## Source
Addition Reactions: Elimination’s Opposite

Last updated: July 1st, 2019 |

Addition Reactions of Alkenes

In previous series, we’ve discussed acid-base reactions, nucleophilic substitution reactions, and elimination reactions. These represent three of the four most important reaction types in a typical Org 1 course.

What each of these reactions have had in common so far is that each of them begin with a Lewis base (which we call a “base” or “nucleophile” depending on whether it is attacking hydrogen or carbon) donating a lone pair to an electrophile (either hydrogen or carbon).

In this series of posts we’ll cover the fourth major class of reactions, addition reactions. As we’ll see, what makes this class of reactions different is that a double bond (a π-bond, to be more specific) that will act as the electron-pair donor. In other words, we’ll see that π-bonds can be nucleophiles too!

Furthermore, since by definition π-bonds span two carbons, we shall see that this class of reactions will have interesting ramifications concerning the identity of the products (“regioselectivity” and “stereoselectivity”, respectively) that we will cover in subsequent posts.

So let’s start, shall we?

Table of Contents

  1. Three Reactions of Alkenes – Don’t Worry About “Why”, Yet, Just Focus On The Bonds That Form And Break
  2. The Key Pattern Of All These Reactions Is That They Break A C–C Pi Bond And Form Two Single Bonds On Adjacent Carbons  (The Exact Reverse Of Elimination)
  3. The General Pattern For Addition Reactions
  4. Summary: Addition Reactions

1. Three Reactions of Alkenes – Don’t Worry About “Why”, Yet, Just Focus On The Bonds That Form And Break

I always think it’s important to describe the “what” before we get to the “why” or “how”. Before we can understand how or why something happens, it’s important to be able to just recognize the essential pattern. And as always, this will come from what experimental observations tell us.

Let’s look at an experimental observation that dates back well over 140 years. In the late 1860’s, the Russian chemist Vladimir Markovnikov made the following observation: alkenes treated with hydrobromic acid formed alkyl bromides.

1-addition

Note the pattern of bond-forming and bond-breaking here: we’re breaking a C-C π bond and forming a C-Br and C-H bond on adjacent carbons.

Here’s another example. In the late 1800’s it was discovered by French chemist Paul Sabatier that when alkenes are treated with hydrogen gas in the presence of finely divided nickel, the following reaction occurs:

Sabatier won the 1912 Nobel Prize in chemistry for the development of this reaction, which was subsequently found to occur with many different varieties of metal catalysts besides nickel,  including palladium, platinum, and many other “late” metals. Again, note the pattern: breaking a C–C  π bond and forming two C–H bonds on adjacent carbons. [Don’t worry so much about the dashes and wedges for now – we’ll get there in a later post].

## Required tasks
1/ Please write out part of the addition reactions excerpt word for word. Begin at the words "Furthermore, since by" and stop after "Reverse Of Elimination)".
2/ Answer these questions from the addition reactions excerpt:
(a) Which chemist observed that alkenes treated with hydrobromic acid formed alkyl bromides?
(b) In what year did Sabatier win the Nobel Prize in chemistry?
(c) What acts as the electron-pair donor in addition reactions?
3/ Carry on the addition reactions excerpt, starting right after its last sentence.

## Data extract
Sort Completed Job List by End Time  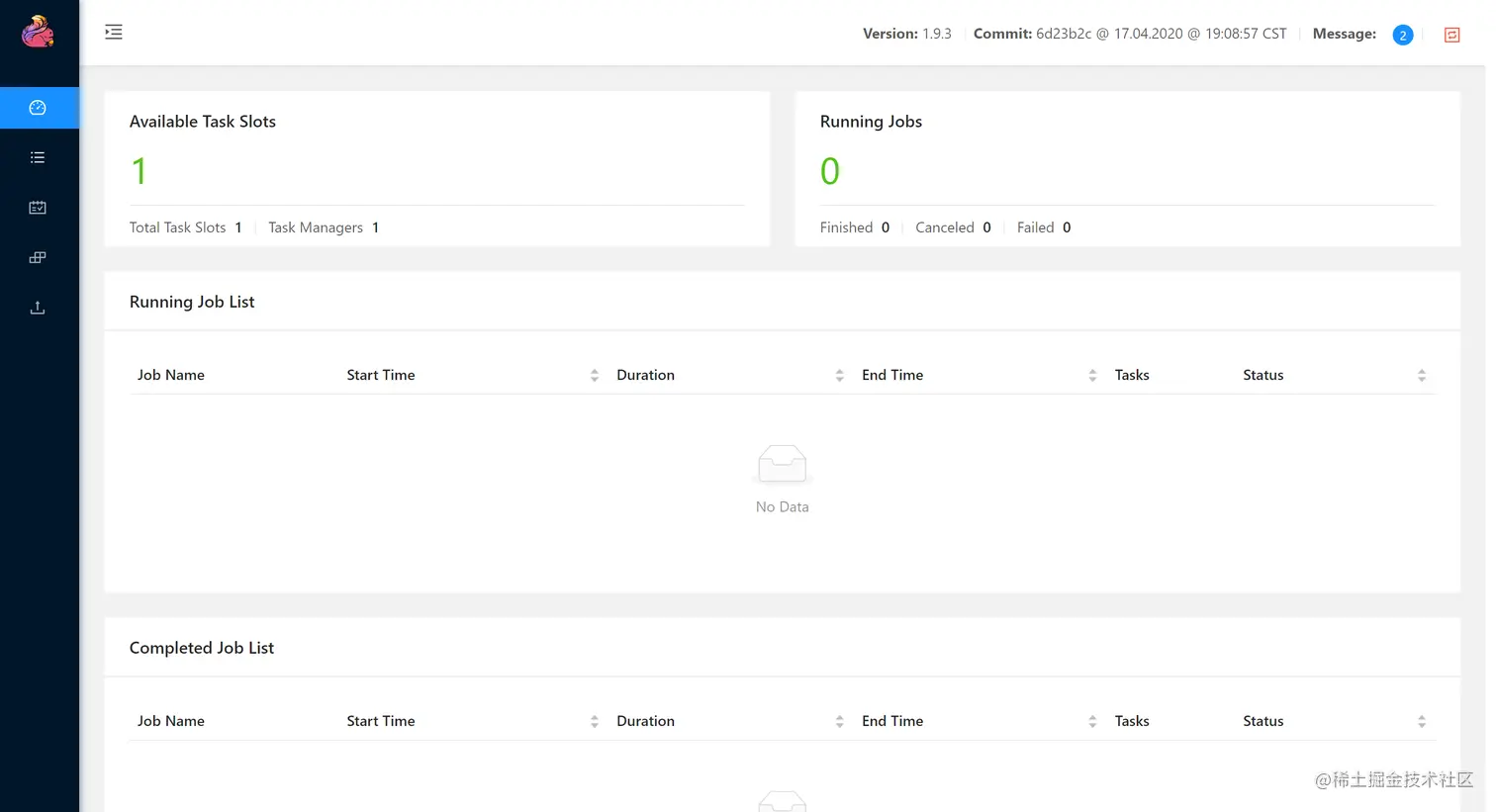tap(1092, 722)
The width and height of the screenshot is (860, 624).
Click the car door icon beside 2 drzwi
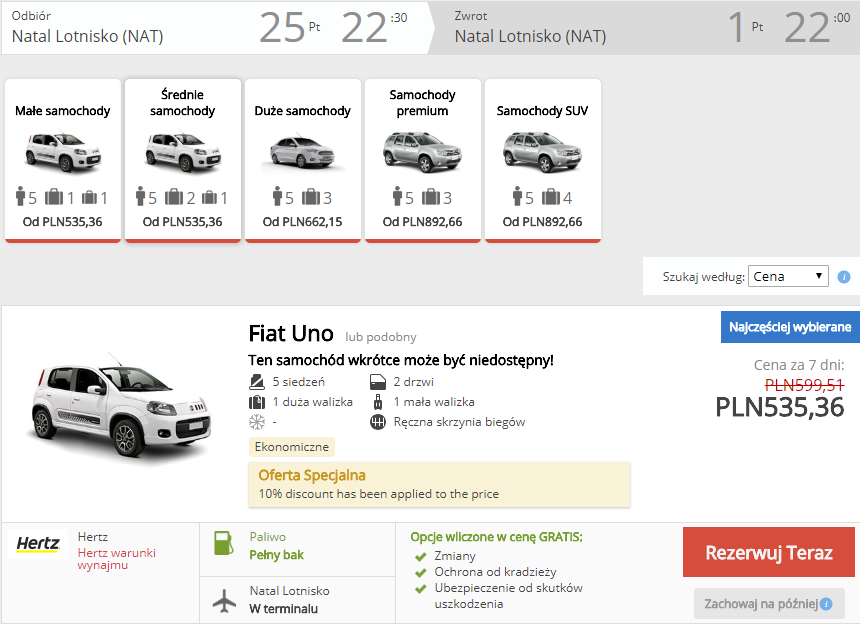[377, 382]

## Final answers
1/
Furthermore, since by definition π-bonds span two carbons, we shall see that this class of reactions will have interesting ramifications concerning the identity of the products (“regioselectivity” and “stereoselectivity”, respectively) that we will cover in subsequent posts.

So let’s start, shall we?

Table of Contents

  1. Three Reactions of Alkenes – Don’t Worry About “Why”, Yet, Just Focus On The Bonds That Form And Break
  2. The Key Pattern Of All These Reactions Is That They Break A C–C Pi Bond And Form Two Single Bonds On Adjacent Carbons  (The Exact Reverse Of Elimination)

2/
(a) Vladimir Markovnikov
(b) 1912
(c) A double bond, more specifically a π-bond

3/
Here’s one last example. If you take an alkene (like cyclohexane, for instance) and add elemental (liquid) bromine, the following reaction occurs:

2. The Key Pattern Of All These Reactions Is That They Break A C–C Pi Bond And Form Two Single Bonds On Adjacent Carbons  (The Exact Reverse Of Elimination)

Again, note the pattern – break C–C  π [and Br-Br]  and form  C–Br bonds on adjacent carbons. [We’ll deal with the dashes and wedges in subsequent posts – it’s OK to just ignore them for now].

If you’ve got a really good memory, you might notice that this pattern is strangely familiar. If we go waaay back into the archives, we’ve seen a reaction that fits this pattern exactly…. but in reverse! It’s our old friend the elimination reaction!

[I’ve left the “strong base” here as generic, but a typical example would be NaOCH3 or NaOCH2CH3]

As we’ve previously seen, elimination reactions involve breaking two single bonds on adjacent carbons and forming a new C–C π bond. Notice how these two reactions (addition and elimination) achieve the exact opposite results here.

  • In the addition reaction [the first reaction at the top of the page] , we’re forming C-Br and C-H, and breaking C–C π  [we’re also breaking H-Br]
  • In the elimination reaction, we’re breaking C–Br and C–H, and forming C–C π [and forming a bond between the base and hydrogen]

3. The General Pattern For Addition Reactions

We can even generalize these patterns beyond this specific example of H-Br.  Likewise, for addition reactions, the general pattern looks like this:

As we’ll see , there are many, many more examples of addition reactions we’ll see beyond the 3 examples we’ve seen here. But they all follow the same essential pattern. We’ll always break a C-C π bond and we’ll always be forming two new single bonds to carbon.

4. Summary: The General Pattern For Addition Reactions

Lots of mysteries remain for us, however: for instance, did you notice in the first example that Br added to the most substituted carbon? And how in the second, the two hydrogens added to the same side of the alkene, but in the third, the bromines added to opposite sides? We’ll go through these patterns in more detail in subsequent posts.

NEXT POST: Addition Reactions – Regioselectivity 

Comments

Comment section

3 thoughts on “Addition Reactions: Elimination’s Opposite

  1. What I dont get is why you can do an elimination reaction of water to get a double bond (catalyzed by H2SO4, E1 mechanism) but you can also get the addition of water to an alkene in acidic conditions. I don’t see how you get 2 different results using the same conditions.

    1. It’s an equilibrium. It depends on whether you have a high concentration of water relative to your alkene (addition) or whether you are actively sequestering water as it’s being formed, taking it out of equilibrium (elimination). Follows Le Chatelier.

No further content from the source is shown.